Today I bought my 2-year-old son his first bike. We went to Toys R Us in Herald Square, which is like a maximum security prison. There are virtually no toys on the ground floor. To get in, you pass through an area where clerks sit behind the bullet-proof windows commonly used in liquor stores in dicey neighborhoods. To get out, you must present your receipt at two check points. Those toys homeless people sell on the subway have to come from somewhere. As excited as M. was about getting his bike--not even a tricycle, he went directly to a very small two-wheeler with training wheels--I almost lost him to one of the $500 electric cars, the kind he can sit in, hit the accelerator, and go. For a minute he was starting to look like, "To hell with this bike business, let's get the bitchin' car." I was helped by a 5-year-old girl who managed to take over the car, which, by this point, I had returned to its place on the sales platform. She then spooked my by saying with a flirtatious smile, "I bet you're strong enough to put this car on the floor for me."
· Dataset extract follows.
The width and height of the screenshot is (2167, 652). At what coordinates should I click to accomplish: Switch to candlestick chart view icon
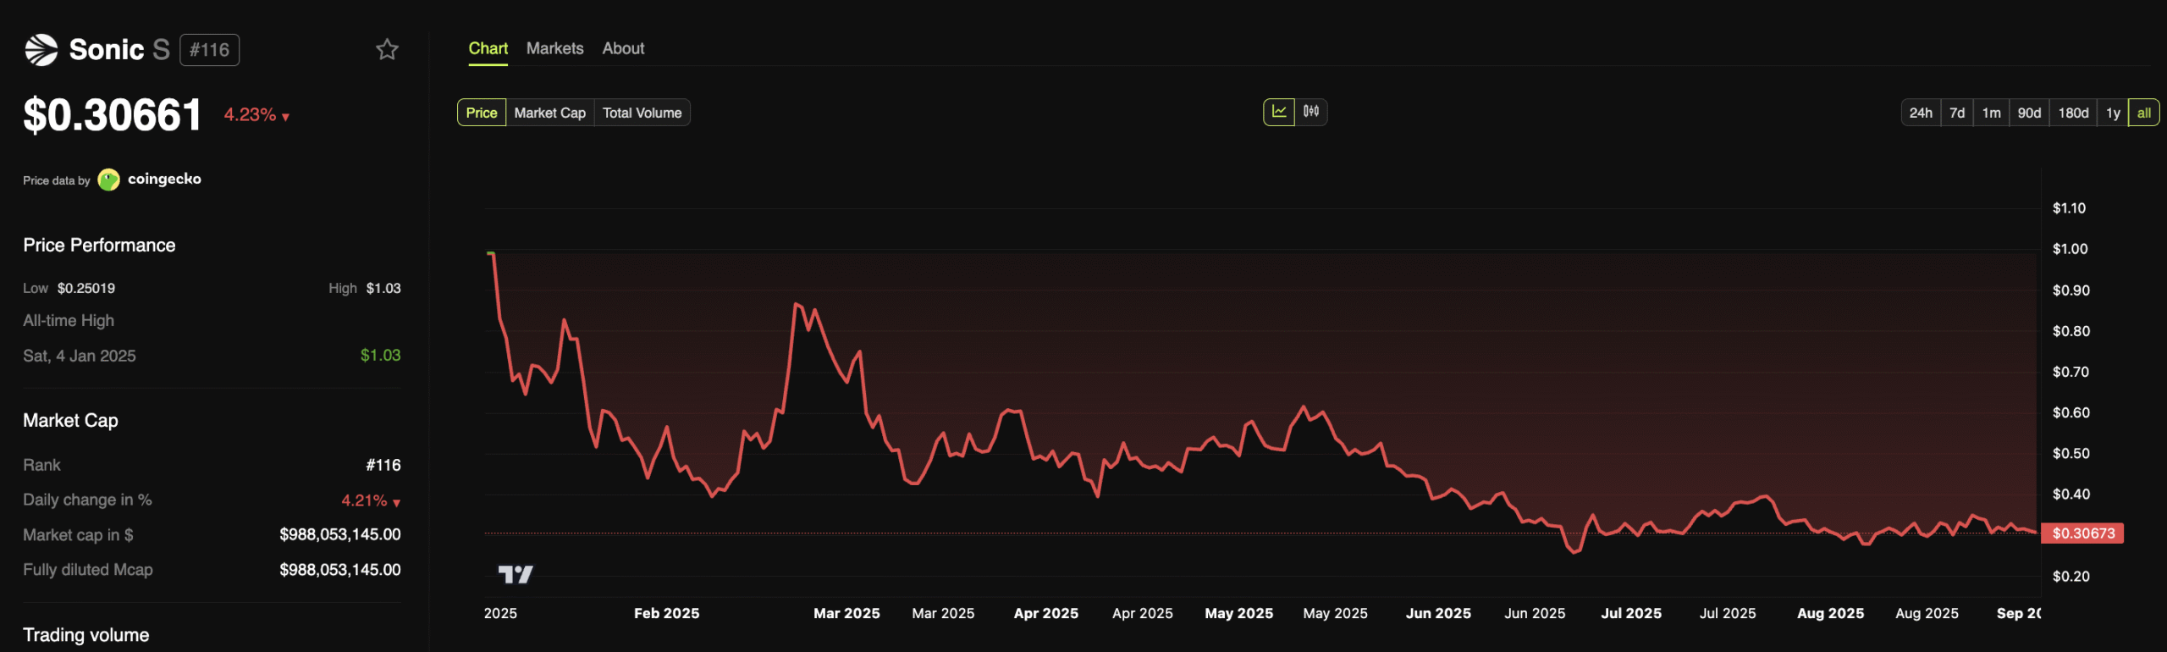[1310, 112]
Back home, I receive faxed questions from a journalist in Germany, where 'Flirting' will be released next month. "In both your films you are dealing with taboos (incest, parents on drugs, gay policemen). What's the idea behind it?" One idea? One single idea behind all of this? I think she's politely asking me, "What's your problem?" I can't tell her that, so I made up some cockamaimie answer. Then I have a conversation with a studio executive who wants me to do a "production polish for character depth" on a political thriller that is in pre-production. When I tell him my analysis--that the script needs an entirely new structure--he agrees wholeheartedly, and says, "I'd love you to do it." But it would take a year to make this really good, and I'd only do maybe a few weeks for hire, because I'm writing my own project. And they're already in pre-production so it's out of the question. Amazing how many Hollywood movies are rushing into production with flawed scripts--good ideas with half-baked execution, or half-baked ideas. It's like they'll option anything with words, anything that moves, the telephone book (which moves in a strong wind), and rush it into production. When will this stop? When a studio loses a billion dollars, a pres. of production told me in Cannes, "And my studio certainly isn't going to do that."
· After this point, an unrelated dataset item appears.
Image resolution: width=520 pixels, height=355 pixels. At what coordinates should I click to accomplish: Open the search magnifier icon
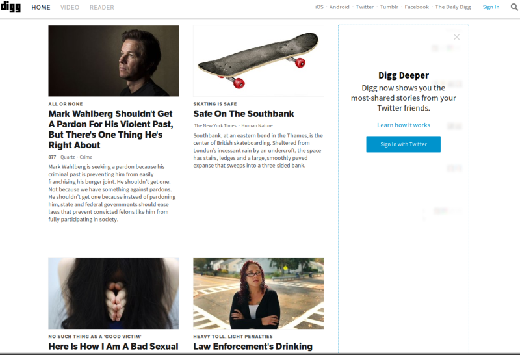coord(514,7)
Chip Brown's dinner party last night. There's a really successful cardio-surgeon there who also happens to be very handsome. The combination is enough to make you want to punch the guy. But he turns out to be a nice guy. Which is another reason to punch him. We debate methods for changing our children's poopie diapers, and I am advocating the bare hand method (with warm water at the sink), versus the aloe-loaded wet wipes. Somehow this leads to his declaration that toilet paper gives you hemorrhoids, that it's better to use your hand. He's Turkish. I can see his point about the dryness of toilet paper, the friction and so forth, but Americans will never go for this analysis. We change the topic. He asks me why there's so much ironic and sensational violence in movies now. I say it's the tidal pull of capitalism, in which all products must keep turning up the volume--Whiter whites! Bolder colors! Longer lasting! He says people are so numb they require this to make them feel anything. And why are they so numb? Because they're bombarded with media from all sides. And here I am contributing to the bombardment with the online revolution. ... My agent calls to ask if I can have dinner with Jennifer Aniston. I like my job. Even if it means living inside the media tsunami.